- From: Christoph Päper <christoph.paeper@tu-clausthal.de>
- Date: Thu, 30 Oct 2003 03:54:31 +0100
- To: <www-html@w3.org>
*Tantek Çelik*: > On 10/29/03 2:03 PM, "David Woolley" <david@djwhome.demon.co.uk> wrote: > >> In any case, if there is a case for a special element, in my view it >> must include the ISO format date. And only that. >> I would suggest there is a significant case for making it the >> content rather than an attribute, For reasons of backwards compatibility and non-styled readability for Joe Sixpack I'd prefer to put the ISO value into an attribute. >> and treating localisation of the date as a styling issue. Okay. > I agree. Something very simple like > > <time>2003-10-29T15:00-08:00</time> > > would be very useful. ("date" is just a special designation for a subset of > time values).
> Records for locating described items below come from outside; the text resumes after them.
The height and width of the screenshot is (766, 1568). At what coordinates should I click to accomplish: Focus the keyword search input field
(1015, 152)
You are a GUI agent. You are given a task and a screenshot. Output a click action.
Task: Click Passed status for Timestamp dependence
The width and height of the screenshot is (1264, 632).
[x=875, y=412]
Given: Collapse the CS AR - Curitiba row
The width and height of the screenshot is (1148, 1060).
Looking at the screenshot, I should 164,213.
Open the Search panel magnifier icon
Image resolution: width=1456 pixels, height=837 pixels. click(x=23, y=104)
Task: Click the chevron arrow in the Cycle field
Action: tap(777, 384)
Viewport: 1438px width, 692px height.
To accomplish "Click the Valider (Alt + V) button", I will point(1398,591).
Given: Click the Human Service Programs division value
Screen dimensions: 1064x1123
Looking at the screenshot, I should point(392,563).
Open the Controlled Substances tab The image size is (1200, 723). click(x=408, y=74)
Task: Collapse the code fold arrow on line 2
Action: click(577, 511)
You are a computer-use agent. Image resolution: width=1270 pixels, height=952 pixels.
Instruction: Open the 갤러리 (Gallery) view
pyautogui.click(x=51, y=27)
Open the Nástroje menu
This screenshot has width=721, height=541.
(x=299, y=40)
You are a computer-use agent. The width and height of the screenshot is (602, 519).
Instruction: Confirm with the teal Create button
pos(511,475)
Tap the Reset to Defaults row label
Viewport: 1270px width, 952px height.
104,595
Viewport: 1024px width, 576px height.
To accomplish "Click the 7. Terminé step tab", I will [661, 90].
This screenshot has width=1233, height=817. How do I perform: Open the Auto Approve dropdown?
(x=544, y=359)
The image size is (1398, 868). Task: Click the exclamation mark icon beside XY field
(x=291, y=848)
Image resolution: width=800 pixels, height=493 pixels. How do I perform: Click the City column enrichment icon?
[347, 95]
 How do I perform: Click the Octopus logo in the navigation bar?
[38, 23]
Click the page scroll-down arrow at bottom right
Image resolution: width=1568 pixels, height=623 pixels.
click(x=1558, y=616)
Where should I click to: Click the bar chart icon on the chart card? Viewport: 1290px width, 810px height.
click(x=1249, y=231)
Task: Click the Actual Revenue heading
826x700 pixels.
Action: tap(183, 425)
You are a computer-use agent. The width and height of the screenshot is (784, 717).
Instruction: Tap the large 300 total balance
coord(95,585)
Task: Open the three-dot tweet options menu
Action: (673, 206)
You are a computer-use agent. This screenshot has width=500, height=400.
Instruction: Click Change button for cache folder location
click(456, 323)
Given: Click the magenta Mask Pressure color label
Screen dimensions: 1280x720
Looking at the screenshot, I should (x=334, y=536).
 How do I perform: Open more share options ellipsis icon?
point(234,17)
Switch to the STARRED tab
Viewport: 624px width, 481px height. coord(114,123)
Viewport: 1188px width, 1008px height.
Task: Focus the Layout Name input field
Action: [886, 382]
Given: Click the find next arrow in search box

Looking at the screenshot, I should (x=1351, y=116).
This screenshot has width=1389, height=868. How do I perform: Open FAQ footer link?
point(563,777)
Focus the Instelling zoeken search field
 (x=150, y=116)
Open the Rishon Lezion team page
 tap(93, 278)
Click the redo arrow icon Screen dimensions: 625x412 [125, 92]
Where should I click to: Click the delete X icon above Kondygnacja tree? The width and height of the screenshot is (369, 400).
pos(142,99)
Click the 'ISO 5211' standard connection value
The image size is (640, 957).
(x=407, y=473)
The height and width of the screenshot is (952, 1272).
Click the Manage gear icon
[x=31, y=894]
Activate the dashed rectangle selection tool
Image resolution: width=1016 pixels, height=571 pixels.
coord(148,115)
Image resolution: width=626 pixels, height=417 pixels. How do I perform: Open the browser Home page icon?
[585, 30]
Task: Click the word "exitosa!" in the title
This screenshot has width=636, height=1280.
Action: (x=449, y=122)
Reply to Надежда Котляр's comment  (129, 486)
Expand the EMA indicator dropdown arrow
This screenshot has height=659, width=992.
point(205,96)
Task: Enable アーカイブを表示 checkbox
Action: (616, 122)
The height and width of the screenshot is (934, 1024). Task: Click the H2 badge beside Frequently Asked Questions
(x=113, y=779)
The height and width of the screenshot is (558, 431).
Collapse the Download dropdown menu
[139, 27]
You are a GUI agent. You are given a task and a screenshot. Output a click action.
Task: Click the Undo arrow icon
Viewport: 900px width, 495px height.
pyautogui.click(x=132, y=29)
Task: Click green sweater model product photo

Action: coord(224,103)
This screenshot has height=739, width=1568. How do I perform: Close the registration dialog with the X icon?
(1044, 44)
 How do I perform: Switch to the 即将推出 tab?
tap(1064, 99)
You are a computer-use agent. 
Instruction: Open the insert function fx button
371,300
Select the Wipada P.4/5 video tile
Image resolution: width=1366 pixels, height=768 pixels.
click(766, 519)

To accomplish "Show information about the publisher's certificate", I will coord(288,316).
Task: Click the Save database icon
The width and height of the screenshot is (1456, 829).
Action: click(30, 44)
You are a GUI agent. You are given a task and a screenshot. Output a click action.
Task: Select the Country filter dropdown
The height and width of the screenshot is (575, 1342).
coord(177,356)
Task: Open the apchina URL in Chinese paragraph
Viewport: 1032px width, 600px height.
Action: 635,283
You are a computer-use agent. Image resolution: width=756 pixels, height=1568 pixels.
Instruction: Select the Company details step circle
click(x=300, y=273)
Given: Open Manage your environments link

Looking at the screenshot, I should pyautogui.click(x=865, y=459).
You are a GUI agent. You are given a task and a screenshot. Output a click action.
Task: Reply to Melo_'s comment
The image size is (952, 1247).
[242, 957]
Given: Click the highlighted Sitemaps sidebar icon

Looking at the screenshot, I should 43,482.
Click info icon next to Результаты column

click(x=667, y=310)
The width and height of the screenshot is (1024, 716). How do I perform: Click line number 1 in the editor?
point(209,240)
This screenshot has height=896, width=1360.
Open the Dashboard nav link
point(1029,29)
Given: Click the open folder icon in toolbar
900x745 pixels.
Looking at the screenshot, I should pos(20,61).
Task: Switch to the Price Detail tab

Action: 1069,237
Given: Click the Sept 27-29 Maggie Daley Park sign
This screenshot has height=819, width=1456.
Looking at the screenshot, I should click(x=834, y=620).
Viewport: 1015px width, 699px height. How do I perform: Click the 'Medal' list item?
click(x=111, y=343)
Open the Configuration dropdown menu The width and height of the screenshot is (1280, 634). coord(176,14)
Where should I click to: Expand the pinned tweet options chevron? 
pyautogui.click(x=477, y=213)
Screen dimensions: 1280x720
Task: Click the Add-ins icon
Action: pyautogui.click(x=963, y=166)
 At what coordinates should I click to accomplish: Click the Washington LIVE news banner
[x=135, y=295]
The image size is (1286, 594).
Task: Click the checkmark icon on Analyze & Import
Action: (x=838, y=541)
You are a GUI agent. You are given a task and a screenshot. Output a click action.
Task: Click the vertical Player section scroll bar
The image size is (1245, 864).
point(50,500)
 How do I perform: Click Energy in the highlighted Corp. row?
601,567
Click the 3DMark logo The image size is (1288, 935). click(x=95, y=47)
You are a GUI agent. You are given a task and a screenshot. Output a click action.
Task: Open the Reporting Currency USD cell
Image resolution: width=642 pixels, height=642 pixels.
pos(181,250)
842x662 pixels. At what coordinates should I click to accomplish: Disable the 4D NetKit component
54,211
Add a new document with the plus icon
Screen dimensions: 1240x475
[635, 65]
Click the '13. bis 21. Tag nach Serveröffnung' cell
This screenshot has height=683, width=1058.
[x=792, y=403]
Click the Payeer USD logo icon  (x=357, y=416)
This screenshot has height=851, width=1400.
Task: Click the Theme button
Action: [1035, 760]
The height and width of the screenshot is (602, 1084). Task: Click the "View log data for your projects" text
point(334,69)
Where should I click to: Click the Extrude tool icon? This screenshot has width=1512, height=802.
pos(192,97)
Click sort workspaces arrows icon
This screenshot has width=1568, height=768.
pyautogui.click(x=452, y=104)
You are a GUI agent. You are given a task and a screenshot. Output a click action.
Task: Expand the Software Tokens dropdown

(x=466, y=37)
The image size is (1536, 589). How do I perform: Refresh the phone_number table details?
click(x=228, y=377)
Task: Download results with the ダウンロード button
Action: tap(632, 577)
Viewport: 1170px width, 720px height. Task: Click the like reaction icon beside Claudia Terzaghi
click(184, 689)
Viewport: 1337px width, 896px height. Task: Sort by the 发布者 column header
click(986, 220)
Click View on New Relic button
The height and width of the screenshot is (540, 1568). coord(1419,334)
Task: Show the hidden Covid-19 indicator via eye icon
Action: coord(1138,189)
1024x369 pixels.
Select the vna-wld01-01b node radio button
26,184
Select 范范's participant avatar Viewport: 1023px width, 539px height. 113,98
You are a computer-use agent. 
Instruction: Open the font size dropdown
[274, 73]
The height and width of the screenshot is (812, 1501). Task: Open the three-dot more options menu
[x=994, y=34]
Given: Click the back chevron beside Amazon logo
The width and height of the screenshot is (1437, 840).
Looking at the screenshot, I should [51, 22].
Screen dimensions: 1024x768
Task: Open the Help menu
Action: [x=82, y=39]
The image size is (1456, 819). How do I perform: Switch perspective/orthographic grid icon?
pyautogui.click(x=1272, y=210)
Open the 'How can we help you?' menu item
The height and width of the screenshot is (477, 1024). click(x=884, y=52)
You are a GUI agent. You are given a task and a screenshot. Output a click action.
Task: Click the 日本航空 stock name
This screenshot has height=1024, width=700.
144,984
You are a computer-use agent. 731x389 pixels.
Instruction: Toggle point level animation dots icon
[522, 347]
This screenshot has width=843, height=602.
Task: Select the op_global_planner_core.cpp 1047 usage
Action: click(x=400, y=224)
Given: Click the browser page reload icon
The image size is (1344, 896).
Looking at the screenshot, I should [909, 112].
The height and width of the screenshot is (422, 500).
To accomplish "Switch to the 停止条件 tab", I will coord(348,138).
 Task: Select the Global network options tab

And then challenge the CSS folks to come up with a mechanism > to declaratively restyle arbitrary ISO8601 date time strings into various > locale dependent legacy forms. Some .us page (xml:lang="en-US"): <time value="2003-10-29T15:00-08:00">Today, 3 PM PST</time> My user stylesheet: @localtime Z+01 { time[value]:lang(en) {content: time(attr(value), DD) " " time(attr(value), MMM) " " time(attr(value), YYYY) ", " time(attr(value), hh) ":" time(attr(value), mm); }} Result in browser on my computer: 29 October 2003, 22:00 That doesn't work too well when there're further elements nested inside <time/>, though. It is quite long, too. > Similarly, I have encountered instances where a frequency element would > have been quite useful. Something like: > > <freq>88.5mHz</freq> IMO a generic method to combine value and unit is much preferable, like <data><val>88.5</val> <unit>mHz</unit></data>. A year ago I proposed a single element to do it all in one: <http://lists.w3.org/Archives/Public/www-html/2002Nov/0110.html> I'm rather convinced today that that's not the best way to do it, but still believe there should be one. > In any case, rather than waiting to add such new elements to XHTML 2.0, why > not simply create your own XHTML Modularization module[1] for them and Yes, why not, but you should be sure about the best or at least a good way to do it before even starting to write such a module.